## What the exercise asks
Each of the lines below must be retyped character for character.

## Records for this task
Start of Block
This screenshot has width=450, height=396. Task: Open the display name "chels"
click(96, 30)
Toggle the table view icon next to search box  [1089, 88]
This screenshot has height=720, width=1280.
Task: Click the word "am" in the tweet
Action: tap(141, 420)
End of Block
## Response to this exercise
This screenshot has width=450, height=396. Task: Open the display name "chels"
click(96, 30)
Toggle the table view icon next to search box  [1089, 88]
This screenshot has height=720, width=1280.
Task: Click the word "am" in the tweet
Action: tap(141, 420)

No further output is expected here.